§ What you are asked to do:
Render all the rows below as a Markdown table with two columns, n for the row number and Line for its text, leaving out any blank lines.

Rows for locating described items
=====

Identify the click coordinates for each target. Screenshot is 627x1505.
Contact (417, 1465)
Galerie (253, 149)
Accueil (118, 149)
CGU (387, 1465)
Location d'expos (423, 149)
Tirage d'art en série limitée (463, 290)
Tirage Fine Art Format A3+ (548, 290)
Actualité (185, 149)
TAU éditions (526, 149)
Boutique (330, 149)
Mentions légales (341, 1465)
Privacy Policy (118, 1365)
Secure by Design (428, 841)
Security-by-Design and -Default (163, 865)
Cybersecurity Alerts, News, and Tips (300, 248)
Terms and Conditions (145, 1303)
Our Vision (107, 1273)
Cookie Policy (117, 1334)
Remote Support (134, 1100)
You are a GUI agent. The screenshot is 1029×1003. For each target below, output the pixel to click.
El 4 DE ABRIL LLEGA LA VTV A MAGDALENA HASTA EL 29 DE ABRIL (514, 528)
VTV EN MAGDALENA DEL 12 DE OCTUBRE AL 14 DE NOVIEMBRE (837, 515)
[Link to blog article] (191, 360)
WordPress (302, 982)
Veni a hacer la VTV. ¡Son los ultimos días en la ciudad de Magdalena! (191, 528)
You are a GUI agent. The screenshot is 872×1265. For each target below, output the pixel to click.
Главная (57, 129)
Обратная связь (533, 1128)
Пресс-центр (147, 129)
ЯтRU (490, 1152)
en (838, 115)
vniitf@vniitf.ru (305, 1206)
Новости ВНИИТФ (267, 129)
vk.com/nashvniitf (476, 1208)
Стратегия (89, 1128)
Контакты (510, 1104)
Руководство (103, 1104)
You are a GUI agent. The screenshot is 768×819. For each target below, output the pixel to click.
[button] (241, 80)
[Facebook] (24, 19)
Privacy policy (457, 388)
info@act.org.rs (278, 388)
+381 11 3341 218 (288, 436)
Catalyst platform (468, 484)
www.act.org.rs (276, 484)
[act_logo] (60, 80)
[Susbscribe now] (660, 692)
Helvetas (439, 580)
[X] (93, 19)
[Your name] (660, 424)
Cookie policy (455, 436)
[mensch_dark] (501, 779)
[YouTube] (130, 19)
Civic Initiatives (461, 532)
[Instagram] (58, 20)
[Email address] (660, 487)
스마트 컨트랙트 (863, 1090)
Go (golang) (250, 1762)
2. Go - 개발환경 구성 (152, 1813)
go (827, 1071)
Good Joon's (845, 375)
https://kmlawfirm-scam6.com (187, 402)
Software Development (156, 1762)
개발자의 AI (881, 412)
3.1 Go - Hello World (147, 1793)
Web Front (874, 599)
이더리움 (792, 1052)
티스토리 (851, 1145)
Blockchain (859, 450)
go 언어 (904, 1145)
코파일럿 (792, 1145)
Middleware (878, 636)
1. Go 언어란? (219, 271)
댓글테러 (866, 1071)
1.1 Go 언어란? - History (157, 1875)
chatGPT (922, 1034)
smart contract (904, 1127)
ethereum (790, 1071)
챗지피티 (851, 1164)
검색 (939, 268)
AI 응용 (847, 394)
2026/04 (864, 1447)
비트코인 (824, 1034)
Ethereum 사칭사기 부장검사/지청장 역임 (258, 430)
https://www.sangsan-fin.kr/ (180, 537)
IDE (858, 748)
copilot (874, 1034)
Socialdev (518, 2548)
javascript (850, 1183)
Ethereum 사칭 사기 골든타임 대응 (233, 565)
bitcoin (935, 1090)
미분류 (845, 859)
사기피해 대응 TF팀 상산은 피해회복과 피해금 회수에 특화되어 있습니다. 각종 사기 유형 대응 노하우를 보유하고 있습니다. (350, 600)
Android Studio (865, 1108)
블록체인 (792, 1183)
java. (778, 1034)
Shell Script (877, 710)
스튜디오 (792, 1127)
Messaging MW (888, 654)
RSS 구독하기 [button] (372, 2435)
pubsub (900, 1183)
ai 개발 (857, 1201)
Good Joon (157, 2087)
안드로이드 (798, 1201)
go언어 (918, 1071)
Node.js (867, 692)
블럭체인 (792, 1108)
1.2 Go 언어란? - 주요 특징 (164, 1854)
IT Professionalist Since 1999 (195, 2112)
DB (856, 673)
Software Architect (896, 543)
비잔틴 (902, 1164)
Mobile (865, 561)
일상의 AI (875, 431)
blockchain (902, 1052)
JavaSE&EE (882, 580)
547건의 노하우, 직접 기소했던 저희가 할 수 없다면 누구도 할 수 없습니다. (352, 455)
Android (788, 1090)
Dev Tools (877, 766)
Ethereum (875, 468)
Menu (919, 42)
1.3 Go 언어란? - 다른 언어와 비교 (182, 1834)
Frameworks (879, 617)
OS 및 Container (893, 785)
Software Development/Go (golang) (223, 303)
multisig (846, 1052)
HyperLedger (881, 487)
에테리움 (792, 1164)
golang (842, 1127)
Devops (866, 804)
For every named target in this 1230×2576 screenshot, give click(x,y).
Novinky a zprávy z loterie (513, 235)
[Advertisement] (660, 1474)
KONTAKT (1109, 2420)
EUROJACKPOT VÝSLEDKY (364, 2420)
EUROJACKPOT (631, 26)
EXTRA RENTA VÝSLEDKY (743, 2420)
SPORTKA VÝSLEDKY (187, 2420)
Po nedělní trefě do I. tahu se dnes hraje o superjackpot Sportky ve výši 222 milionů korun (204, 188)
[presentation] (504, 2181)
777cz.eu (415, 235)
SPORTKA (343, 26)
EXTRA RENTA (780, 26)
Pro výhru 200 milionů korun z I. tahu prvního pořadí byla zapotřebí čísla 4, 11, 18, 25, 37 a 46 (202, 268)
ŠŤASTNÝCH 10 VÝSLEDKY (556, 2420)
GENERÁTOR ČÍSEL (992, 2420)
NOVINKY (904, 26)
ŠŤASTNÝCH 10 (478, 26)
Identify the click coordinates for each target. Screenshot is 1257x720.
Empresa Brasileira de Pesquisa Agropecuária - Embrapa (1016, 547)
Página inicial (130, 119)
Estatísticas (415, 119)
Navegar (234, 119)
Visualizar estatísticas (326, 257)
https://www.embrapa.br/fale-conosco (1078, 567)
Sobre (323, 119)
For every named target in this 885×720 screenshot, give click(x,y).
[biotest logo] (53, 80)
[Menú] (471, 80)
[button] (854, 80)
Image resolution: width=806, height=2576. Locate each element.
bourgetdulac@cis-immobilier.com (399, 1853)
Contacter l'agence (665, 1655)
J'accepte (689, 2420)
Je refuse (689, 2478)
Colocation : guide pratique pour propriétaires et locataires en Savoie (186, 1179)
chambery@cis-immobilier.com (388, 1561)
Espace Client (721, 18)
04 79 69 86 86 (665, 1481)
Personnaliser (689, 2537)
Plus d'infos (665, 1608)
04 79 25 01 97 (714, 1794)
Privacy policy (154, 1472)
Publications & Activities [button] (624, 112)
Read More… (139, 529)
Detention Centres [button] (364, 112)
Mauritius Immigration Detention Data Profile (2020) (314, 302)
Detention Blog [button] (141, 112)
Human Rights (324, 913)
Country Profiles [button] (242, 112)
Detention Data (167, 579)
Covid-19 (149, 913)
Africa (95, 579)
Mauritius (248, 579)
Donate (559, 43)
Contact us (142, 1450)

=====

§ Exercise result:
| n | Line |
|---|---|
| 1 | Identify the click coordinates for each target. Screenshot is 627x1505. |
| 2 | Contact (417, 1465) |
| 3 | Galerie (253, 149) |
| 4 | Accueil (118, 149) |
| 5 | CGU (387, 1465) |
| 6 | Location d'expos (423, 149) |
| 7 | Tirage d'art en série limitée (463, 290) |
| 8 | Tirage Fine Art Format A3+ (548, 290) |
| 9 | Actualité (185, 149) |
| 10 | TAU éditions (526, 149) |
| 11 | Boutique (330, 149) |
| 12 | Mentions légales (341, 1465) |
| 13 | Privacy Policy (118, 1365) |
| 14 | Secure by Design (428, 841) |
| 15 | Security-by-Design and -Default (163, 865) |
| 16 | Cybersecurity Alerts, News, and Tips (300, 248) |
| 17 | Terms and Conditions (145, 1303) |
| 18 | Our Vision (107, 1273) |
| 19 | Cookie Policy (117, 1334) |
| 20 | Remote Support (134, 1100) |
| 21 | You are a GUI agent. The screenshot is 1029×1003. For each target below, output the pixel to click. |
| 22 | El 4 DE ABRIL LLEGA LA VTV A MAGDALENA HASTA EL 29 DE ABRIL (514, 528) |
| 23 | VTV EN MAGDALENA DEL 12 DE OCTUBRE AL 14 DE NOVIEMBRE (837, 515) |
| 24 | [Link to blog article] (191, 360) |
| 25 | WordPress (302, 982) |
| 26 | Veni a hacer la VTV. ¡Son los ultimos días en la ciudad de Magdalena! (191, 528) |
| 27 | You are a GUI agent. The screenshot is 872×1265. For each target below, output the pixel to click. |
| 28 | Главная (57, 129) |
| 29 | Обратная связь (533, 1128) |
| 30 | Пресс-центр (147, 129) |
| 31 | ЯтRU (490, 1152) |
| 32 | en (838, 115) |
| 33 | vniitf@vniitf.ru (305, 1206) |
| 34 | Новости ВНИИТФ (267, 129) |
| 35 | vk.com/nashvniitf (476, 1208) |
| 36 | Стратегия (89, 1128) |
| 37 | Контакты (510, 1104) |
| 38 | Руководство (103, 1104) |
| 39 | You are a GUI agent. The screenshot is 768×819. For each target below, output the pixel to click. |
| 40 | [button] (241, 80) |
| 41 | [Facebook] (24, 19) |
| 42 | Privacy policy (457, 388) |
| 43 | info@act.org.rs (278, 388) |
| 44 | +381 11 3341 218 (288, 436) |
| 45 | Catalyst platform (468, 484) |
| 46 | www.act.org.rs (276, 484) |
| 47 | [act_logo] (60, 80) |
| 48 | [Susbscribe now] (660, 692) |
| 49 | Helvetas (439, 580) |
| 50 | [X] (93, 19) |
| 51 | [Your name] (660, 424) |
| 52 | Cookie policy (455, 436) |
| 53 | [mensch_dark] (501, 779) |
| 54 | [YouTube] (130, 19) |
| 55 | Civic Initiatives (461, 532) |
| 56 | [Instagram] (58, 20) |
| 57 | [Email address] (660, 487) |
| 58 | 스마트 컨트랙트 (863, 1090) |
| 59 | Go (golang) (250, 1762) |
| 60 | 2. Go - 개발환경 구성 (152, 1813) |
| 61 | go (827, 1071) |
| 62 | Good Joon's (845, 375) |
| 63 | https://kmlawfirm-scam6.com (187, 402) |
| 64 | Software Development (156, 1762) |
| 65 | 개발자의 AI (881, 412) |
| 66 | 3.1 Go - Hello World (147, 1793) |
| 67 | Web Front (874, 599) |
| 68 | 이더리움 (792, 1052) |
| 69 | 티스토리 (851, 1145) |
| 70 | Blockchain (859, 450) |
| 71 | go 언어 (904, 1145) |
| 72 | 코파일럿 (792, 1145) |
| 73 | Middleware (878, 636) |
| 74 | 1. Go 언어란? (219, 271) |
| 75 | 댓글테러 (866, 1071) |
| 76 | 1.1 Go 언어란? - History (157, 1875) |
| 77 | chatGPT (922, 1034) |
| 78 | smart contract (904, 1127) |
| 79 | ethereum (790, 1071) |
| 80 | 챗지피티 (851, 1164) |
| 81 | 검색 (939, 268) |
| 82 | AI 응용 (847, 394) |
| 83 | 2026/04 (864, 1447) |
| 84 | 비트코인 (824, 1034) |
| 85 | Ethereum 사칭사기 부장검사/지청장 역임 (258, 430) |
| 86 | https://www.sangsan-fin.kr/ (180, 537) |
| 87 | IDE (858, 748) |
| 88 | copilot (874, 1034) |
| 89 | Socialdev (518, 2548) |
| 90 | javascript (850, 1183) |
| 91 | Ethereum 사칭 사기 골든타임 대응 (233, 565) |
| 92 | bitcoin (935, 1090) |
| 93 | 미분류 (845, 859) |
| 94 | 사기피해 대응 TF팀 상산은 피해회복과 피해금 회수에 특화되어 있습니다. 각종 사기 유형 대응 노하우를 보유하고 있습니다. (350, 600) |
| 95 | Android Studio (865, 1108) |
| 96 | 블록체인 (792, 1183) |
| 97 | java. (778, 1034) |
| 98 | Shell Script (877, 710) |
| 99 | 스튜디오 (792, 1127) |
| 100 | Messaging MW (888, 654) |
| 101 | RSS 구독하기 [button] (372, 2435) |
| 102 | pubsub (900, 1183) |
| 103 | ai 개발 (857, 1201) |
| 104 | Good Joon (157, 2087) |
| 105 | 안드로이드 (798, 1201) |
| 106 | go언어 (918, 1071) |
| 107 | Node.js (867, 692) |
| 108 | 블럭체인 (792, 1108) |
| 109 | 1.2 Go 언어란? - 주요 특징 (164, 1854) |
| 110 | IT Professionalist Since 1999 (195, 2112) |
| 111 | DB (856, 673) |
| 112 | Software Architect (896, 543) |
| 113 | 비잔틴 (902, 1164) |
| 114 | Mobile (865, 561) |
| 115 | 일상의 AI (875, 431) |
| 116 | blockchain (902, 1052) |
| 117 | JavaSE&EE (882, 580) |
| 118 | 547건의 노하우, 직접 기소했던 저희가 할 수 없다면 누구도 할 수 없습니다. (352, 455) |
| 119 | Android (788, 1090) |
| 120 | Dev Tools (877, 766) |
| 121 | Ethereum (875, 468) |
| 122 | Menu (919, 42) |
| 123 | 1.3 Go 언어란? - 다른 언어와 비교 (182, 1834) |
| 124 | Frameworks (879, 617) |
| 125 | OS 및 Container (893, 785) |
| 126 | Software Development/Go (golang) (223, 303) |
| 127 | multisig (846, 1052) |
| 128 | HyperLedger (881, 487) |
| 129 | 에테리움 (792, 1164) |
| 130 | golang (842, 1127) |
| 131 | Devops (866, 804) |
| 132 | For every named target in this 1230×2576 screenshot, give click(x,y). |
| 133 | Novinky a zprávy z loterie (513, 235) |
| 134 | [Advertisement] (660, 1474) |
| 135 | KONTAKT (1109, 2420) |
| 136 | EUROJACKPOT VÝSLEDKY (364, 2420) |
| 137 | EUROJACKPOT (631, 26) |
| 138 | EXTRA RENTA VÝSLEDKY (743, 2420) |
| 139 | SPORTKA VÝSLEDKY (187, 2420) |
| 140 | Po nedělní trefě do I. tahu se dnes hraje o superjackpot Sportky ve výši 222 milionů korun (204, 188) |
| 141 | [presentation] (504, 2181) |
| 142 | 777cz.eu (415, 235) |
| 143 | SPORTKA (343, 26) |
| 144 | EXTRA RENTA (780, 26) |
| 145 | Pro výhru 200 milionů korun z I. tahu prvního pořadí byla zapotřebí čísla 4, 11, 18, 25, 37 a 46 (202, 268) |
| 146 | ŠŤASTNÝCH 10 VÝSLEDKY (556, 2420) |
| 147 | GENERÁTOR ČÍSEL (992, 2420) |
| 148 | NOVINKY (904, 26) |
| 149 | ŠŤASTNÝCH 10 (478, 26) |
| 150 | Identify the click coordinates for each target. Screenshot is 1257x720. |
| 151 | Empresa Brasileira de Pesquisa Agropecuária - Embrapa (1016, 547) |
| 152 | Página inicial (130, 119) |
| 153 | Estatísticas (415, 119) |
| 154 | Navegar (234, 119) |
| 155 | Visualizar estatísticas (326, 257) |
| 156 | https://www.embrapa.br/fale-conosco (1078, 567) |
| 157 | Sobre (323, 119) |
| 158 | For every named target in this 885×720 screenshot, give click(x,y). |
| 159 | [biotest logo] (53, 80) |
| 160 | [Menú] (471, 80) |
| 161 | [button] (854, 80) |
| 162 | Image resolution: width=806, height=2576. Locate each element. |
| 163 | bourgetdulac@cis-immobilier.com (399, 1853) |
| 164 | Contacter l'agence (665, 1655) |
| 165 | J'accepte (689, 2420) |
| 166 | Je refuse (689, 2478) |
| 167 | Colocation : guide pratique pour propriétaires et locataires en Savoie (186, 1179) |
| 168 | chambery@cis-immobilier.com (388, 1561) |
| 169 | Espace Client (721, 18) |
| 170 | 04 79 69 86 86 (665, 1481) |
| 171 | Personnaliser (689, 2537) |
| 172 | Plus d'infos (665, 1608) |
| 173 | 04 79 25 01 97 (714, 1794) |
| 174 | Privacy policy (154, 1472) |
| 175 | Publications & Activities [button] (624, 112) |
| 176 | Read More… (139, 529) |
| 177 | Detention Centres [button] (364, 112) |
| 178 | Mauritius Immigration Detention Data Profile (2020) (314, 302) |
| 179 | Detention Blog [button] (141, 112) |
| 180 | Human Rights (324, 913) |
| 181 | Country Profiles [button] (242, 112) |
| 182 | Detention Data (167, 579) |
| 183 | Covid-19 (149, 913) |
| 184 | Africa (95, 579) |
| 185 | Mauritius (248, 579) |
| 186 | Donate (559, 43) |
| 187 | Contact us (142, 1450) |